A former home of Canadian Prime Minister William Lyon Mackenzie King from 1901 to 1910 during his time as Minister of Labour. 331 Somerset Street, is designated as an Ottawa heritage property.

==King's Residence==
The 1901 Ottawa City Directory listed 331 Somerset as the home of Alexander R. Cope and his sons William, a boilermaker, William V. a clerk, and Edward B. an insurance agent.

King and his close friend, the journalist Henry Albert Harper whom he professed to love with a deeper love than the confirmed bachelor could ever feel for a woman, moved into the home in September 1901, three months before Harper's tragic 1901 drowning; the pair having spent the previous year living together at 202 Maria Street (now named Laurier Street West). Harper had hung a print of George Frederic Watts' "Sir Galahad" over his desk at the house, and King later erected a statue of Galahad in memory of his deceased friend.

King remained in the house until 1910 when he acquired a more "prestigious" address at the Roxborough Apartments.

==Later uses==
In 1951, the building was operating as an inn that attracted American tourists with the draw that Mackenzie King had lived in the house.
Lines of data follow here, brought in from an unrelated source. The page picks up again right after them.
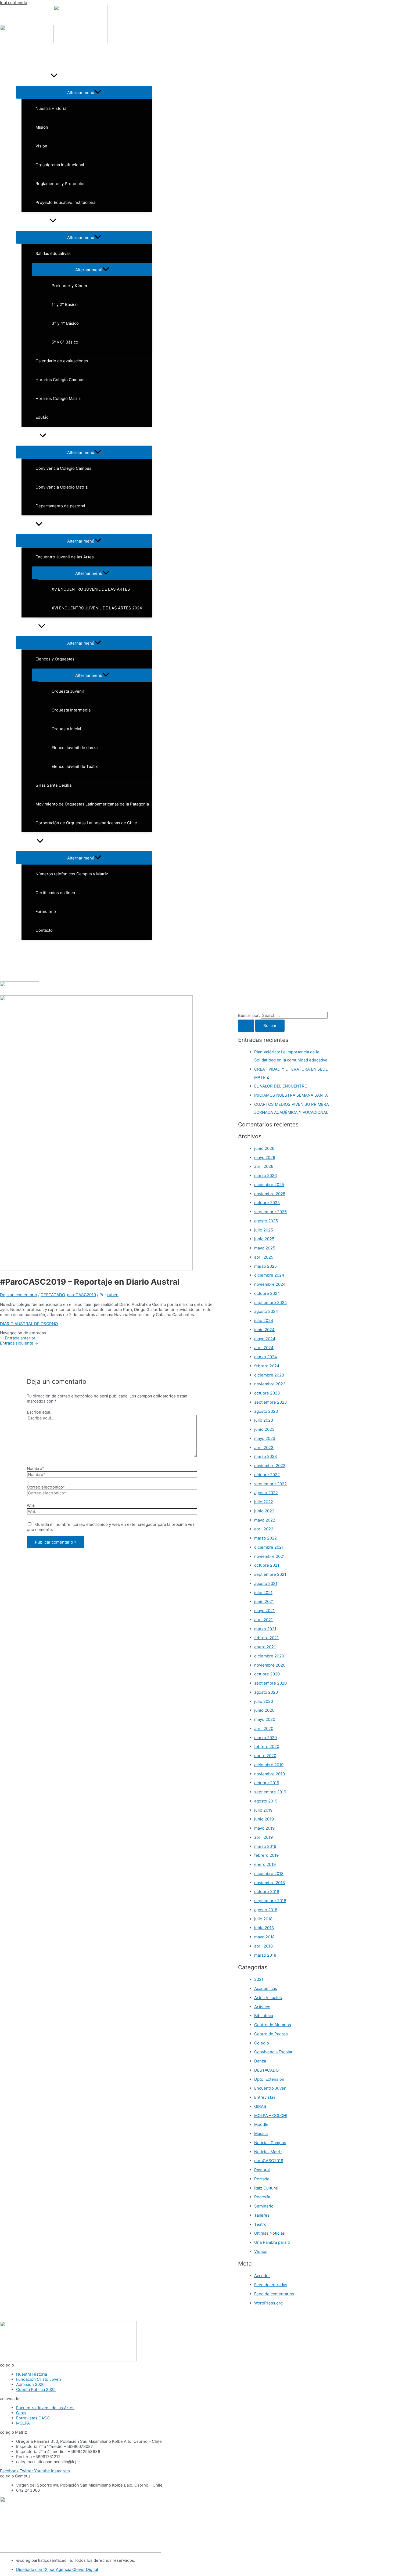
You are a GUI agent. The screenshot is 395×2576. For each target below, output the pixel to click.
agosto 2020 (266, 1692)
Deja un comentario (18, 1294)
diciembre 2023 (269, 1375)
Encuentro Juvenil (271, 2088)
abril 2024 (264, 1347)
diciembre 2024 (269, 1275)
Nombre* (35, 1468)
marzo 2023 (265, 1456)
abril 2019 (263, 1837)
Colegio (261, 2043)
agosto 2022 (266, 1492)
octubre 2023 (267, 1393)
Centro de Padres (271, 2033)
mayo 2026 (264, 1157)
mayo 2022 (264, 1520)
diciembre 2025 (269, 1184)
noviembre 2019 (269, 1773)
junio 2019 (264, 1819)
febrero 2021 (266, 1637)
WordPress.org (268, 2303)
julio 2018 (263, 1918)
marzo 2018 (265, 1955)
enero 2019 (265, 1864)
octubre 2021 (266, 1565)
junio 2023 (264, 1429)
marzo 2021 (265, 1628)
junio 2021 (264, 1601)
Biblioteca (263, 2015)
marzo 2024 (265, 1356)
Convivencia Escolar (273, 2051)
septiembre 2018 (270, 1900)
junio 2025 (264, 1238)
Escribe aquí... (40, 1412)
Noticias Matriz (268, 2151)
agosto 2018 (265, 1909)
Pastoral (262, 2169)
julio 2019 (263, 1810)
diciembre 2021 (268, 1547)
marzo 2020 (265, 1737)
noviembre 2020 (269, 1665)
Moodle (261, 2124)
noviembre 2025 (269, 1193)
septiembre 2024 (270, 1302)
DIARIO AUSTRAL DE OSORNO (29, 1323)
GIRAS (260, 2106)
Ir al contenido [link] (13, 2)
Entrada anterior (17, 1338)
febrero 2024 (266, 1365)
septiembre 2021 (270, 1574)
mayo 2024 (264, 1338)
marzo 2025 (265, 1266)
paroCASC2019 (81, 1294)
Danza (260, 2061)
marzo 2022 (265, 1538)
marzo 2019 (265, 1846)
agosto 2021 (265, 1583)
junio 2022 (264, 1510)
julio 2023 (263, 1420)
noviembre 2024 (270, 1284)
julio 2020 (263, 1701)
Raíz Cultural (266, 2188)
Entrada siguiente (19, 1343)
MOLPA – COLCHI (270, 2115)
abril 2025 (263, 1257)
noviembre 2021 (269, 1556)
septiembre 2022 (270, 1483)
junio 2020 (264, 1710)
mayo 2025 (264, 1248)
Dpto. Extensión (269, 2079)
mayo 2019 (264, 1828)
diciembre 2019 (268, 1764)
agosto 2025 (266, 1220)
By 1976, the building had been converted by Dodie Lewis into the Doma II Art Gallery, which housed works by Ann Forman and Richard Robertson among others. By 1979, "Marygold Antiques, Crafts, Cards and Art" was also run out of the building.

==Fire==
As of 1997, ownership had passed to Anthony and Joseph Kwai. In February 1997, a fire destroyed the heritage property which was housing a financial investment firm and a deli restaurant. A demolition permit was obtained since the building was deemed "beyond repair", and architect Barry Podolsky was retained to try and match the original style of the building for its reconstruction. In 1998, the reconstruction was granted the Award of Merit for Architectural Conservation by the city.